Development and Validation of an Instrument for Measuring Instructor Satisfaction in Massive Open Online Courses (MOOCs)
Abstract
To support the pursuit of quality in MOOCs, this study follows the Sloan
Consortium online education quality framework. This framework includes five
pillars of quality online education that need to be assessed on an ongoing basis:
learning effectiveness, cost effectiveness, access, faculty satisfaction, and student
satisfaction. At present, there is no measures for any of these five pillars. The
purpose of this study was to develop and validate a measure for one pillar, faculty
satisfaction, the MOOC Instructor Satisfaction Measure (MISM).
This was a quantitative study which used instrument development methods
to develop the MISM and examine its validity and reliability, and survey methods
to gather data from study participants. This study used a combination of instrument
development steps mentioned in five frameworks in the literature. Those steps were
divided into three phases: Phase I: Purpose and Construct Definition; Phase II: Item
Generation; Phase III: Instrument Validation.
The purpose of the first phase was to specify purpose of the instrument and
provide construct definition to determine clearly what I was measuring. In this phase, I confirmed that there was no existing instrument that adequately served the
purpose of measuring instructor satisfaction in MOOCs. I concluded this phase by
specifying six dimensions of instructor satisfaction and defining each dimension:
student-related, instructor-related, system-related,
instruction-related, support-related, and feedback-related.
The second phase involved item generation. First, I generated an item pool
and used a Kano survey to review them. Then, I selected and developed a scaling
technique for use with these items. A panel of five experts, each of whom had
taught more than two MOOCs, reviewed the initial pool for content and face
validity. The results from that expert review were used to revise the initial items. In
the pilot study of the MISM, I administered the revised MISM to a sample of
MOOC instructors who had used edX, Coursera, and FutureLearn, and examined
their responses (n=29) for psychometric properties. At the end of this second phase,
I revised the items based on these analyses of pilot data.

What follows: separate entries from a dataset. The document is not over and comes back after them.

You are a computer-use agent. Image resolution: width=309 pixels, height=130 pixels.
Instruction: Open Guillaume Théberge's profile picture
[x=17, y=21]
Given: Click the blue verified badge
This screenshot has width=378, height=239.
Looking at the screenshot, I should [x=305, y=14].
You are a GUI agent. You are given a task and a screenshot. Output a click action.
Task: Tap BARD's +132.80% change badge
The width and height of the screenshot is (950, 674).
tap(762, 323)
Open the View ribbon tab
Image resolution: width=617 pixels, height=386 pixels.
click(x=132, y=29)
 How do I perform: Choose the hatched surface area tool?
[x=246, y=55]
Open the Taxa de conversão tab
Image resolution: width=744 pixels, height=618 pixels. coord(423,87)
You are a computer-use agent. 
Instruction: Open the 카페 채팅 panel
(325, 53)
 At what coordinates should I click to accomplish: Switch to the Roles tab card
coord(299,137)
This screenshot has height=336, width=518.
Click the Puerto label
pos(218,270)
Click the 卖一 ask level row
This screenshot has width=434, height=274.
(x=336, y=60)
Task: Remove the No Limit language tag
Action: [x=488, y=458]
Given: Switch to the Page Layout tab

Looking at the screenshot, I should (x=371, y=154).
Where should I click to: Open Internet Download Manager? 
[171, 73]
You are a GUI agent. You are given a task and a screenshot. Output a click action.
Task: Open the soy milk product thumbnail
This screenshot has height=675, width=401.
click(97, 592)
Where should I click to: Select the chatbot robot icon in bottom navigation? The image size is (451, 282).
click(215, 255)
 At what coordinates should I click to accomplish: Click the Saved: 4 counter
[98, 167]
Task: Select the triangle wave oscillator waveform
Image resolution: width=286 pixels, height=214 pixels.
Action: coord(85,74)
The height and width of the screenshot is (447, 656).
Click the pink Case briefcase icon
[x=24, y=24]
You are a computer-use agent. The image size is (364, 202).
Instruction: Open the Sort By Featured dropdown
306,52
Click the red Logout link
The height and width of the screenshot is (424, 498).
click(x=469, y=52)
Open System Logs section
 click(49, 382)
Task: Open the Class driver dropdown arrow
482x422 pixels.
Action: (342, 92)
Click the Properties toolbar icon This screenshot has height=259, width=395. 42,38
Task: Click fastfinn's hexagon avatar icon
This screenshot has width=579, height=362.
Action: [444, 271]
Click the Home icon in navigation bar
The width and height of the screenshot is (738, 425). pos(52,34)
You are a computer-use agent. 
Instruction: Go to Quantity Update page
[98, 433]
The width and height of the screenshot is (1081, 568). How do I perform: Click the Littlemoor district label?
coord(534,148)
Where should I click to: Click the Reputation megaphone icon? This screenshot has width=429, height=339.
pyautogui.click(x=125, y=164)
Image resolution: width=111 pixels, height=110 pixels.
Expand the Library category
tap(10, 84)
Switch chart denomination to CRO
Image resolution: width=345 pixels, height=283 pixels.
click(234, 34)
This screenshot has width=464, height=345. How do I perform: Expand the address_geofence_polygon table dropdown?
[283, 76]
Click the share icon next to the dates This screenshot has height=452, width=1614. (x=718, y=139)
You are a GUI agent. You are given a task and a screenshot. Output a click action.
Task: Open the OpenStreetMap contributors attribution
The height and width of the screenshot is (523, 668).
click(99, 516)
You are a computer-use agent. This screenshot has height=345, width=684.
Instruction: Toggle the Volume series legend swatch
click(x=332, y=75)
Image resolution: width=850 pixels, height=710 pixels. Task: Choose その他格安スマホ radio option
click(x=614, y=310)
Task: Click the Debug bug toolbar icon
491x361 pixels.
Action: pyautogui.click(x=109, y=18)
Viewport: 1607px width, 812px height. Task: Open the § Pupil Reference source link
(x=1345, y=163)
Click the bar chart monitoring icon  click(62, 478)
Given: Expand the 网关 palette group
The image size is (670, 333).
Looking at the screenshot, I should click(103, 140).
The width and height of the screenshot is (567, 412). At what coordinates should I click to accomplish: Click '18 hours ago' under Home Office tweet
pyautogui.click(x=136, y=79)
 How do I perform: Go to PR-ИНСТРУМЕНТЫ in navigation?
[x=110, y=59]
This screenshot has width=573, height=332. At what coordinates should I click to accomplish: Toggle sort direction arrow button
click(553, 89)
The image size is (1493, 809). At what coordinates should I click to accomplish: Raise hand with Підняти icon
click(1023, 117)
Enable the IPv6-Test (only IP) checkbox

In the final phase, I administered MISM to a larger sample of MOOC
instructors drawn from that population (n=84) and examined its reliability and
validity. Results from the Maximum Likelihood method of Exploratory Factor
Analysis were used to answer the research question about which dimensions or
factors were most useful in assessing MOOCs instructor satisfaction. Although
eight factors had Eigenvalues greater than 1.0, the best model was found to be the
9-factor solution. The total variance explained by nine factors was 73.57%. The
Chi-square for goodness of fit was 102.8 (p = 0.299). Those nine factors were: intrinsic rewards, extrinsic reword, resources, platform, interactions, percentage
of students, time, administration and technical support.
The reliability of the MISM was measured using Cronbach’s alpha. Those
results were used to answer the second question, which asked about the extent to
which the estimates of the MISM validity and reliability fell within an acceptable
range. In final administration of the MISM, the alpha value was 0.845, which is
considered fairly high and reliable.
The procedures and results from each of the 13 steps to build MISM were
documented. The generalizability, implication, and recommendations for research
relative to study delimitations, limitations, and limitations were offered.